### MATERIAL FOR THIS TASK:
* * * *
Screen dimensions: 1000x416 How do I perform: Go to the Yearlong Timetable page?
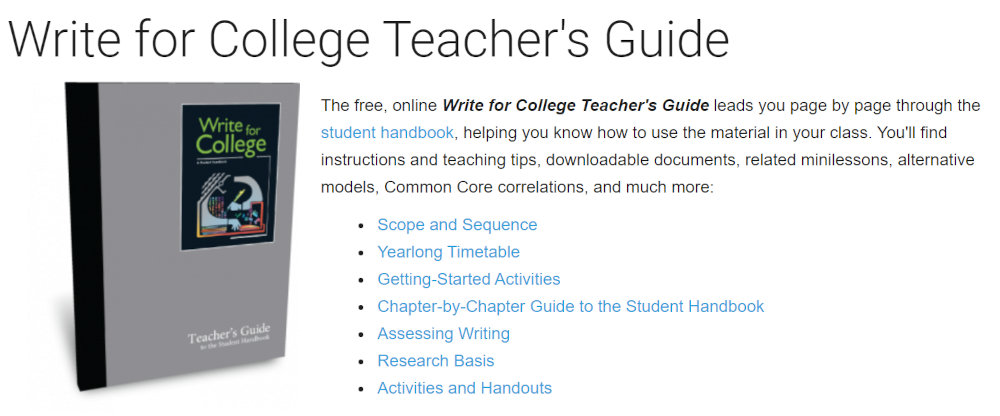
* * * *
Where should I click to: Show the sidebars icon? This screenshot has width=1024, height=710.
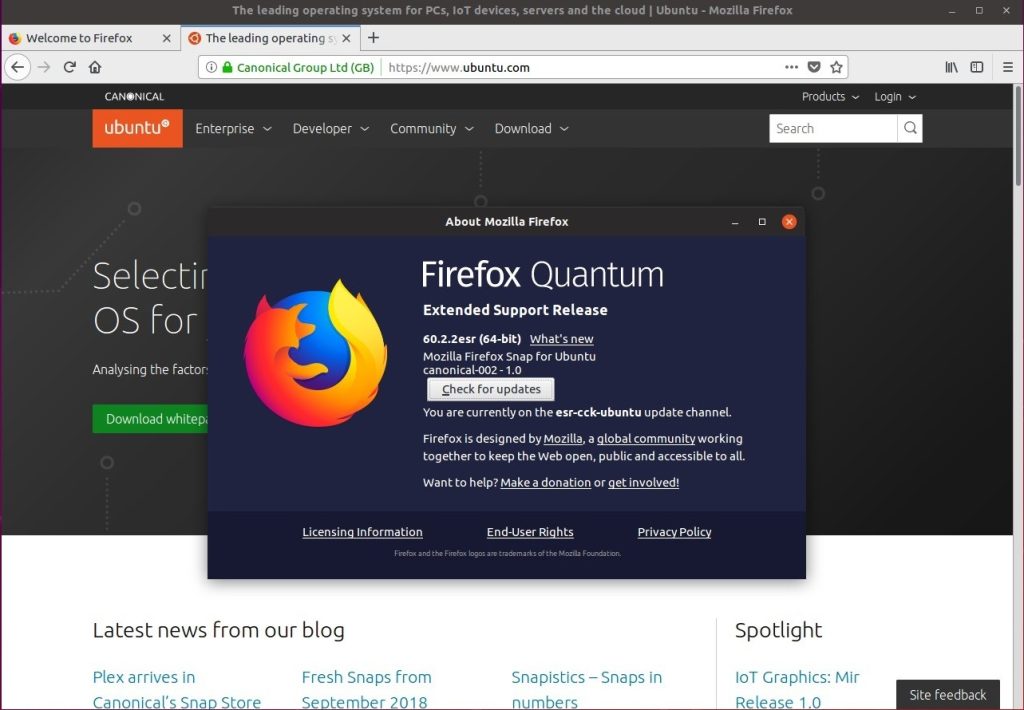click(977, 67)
* * * *
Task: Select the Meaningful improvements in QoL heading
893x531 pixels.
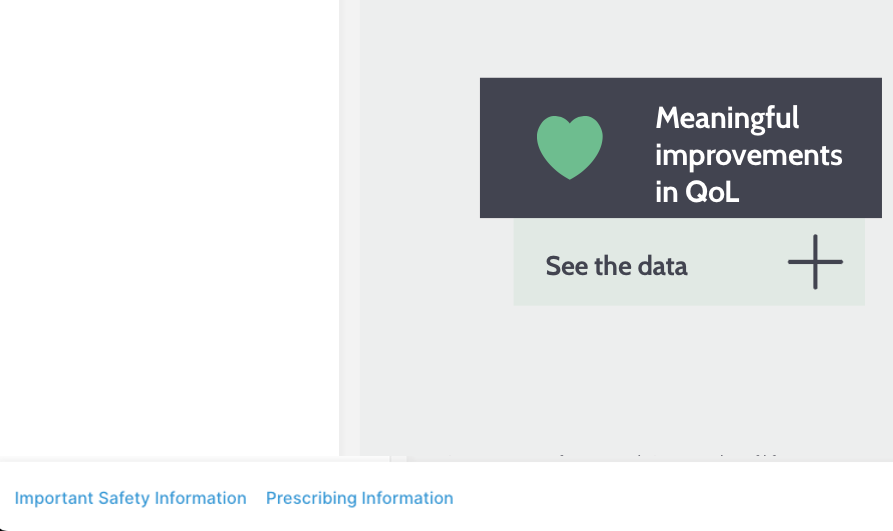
* * * *
Rewrite everything from the line containing "Task: Select the" down to the line containing "893x531 pixels.", replacing "Select" with "Click" and leaving all else unchanged.

Task: Click the Meaningful improvements in QoL heading
893x531 pixels.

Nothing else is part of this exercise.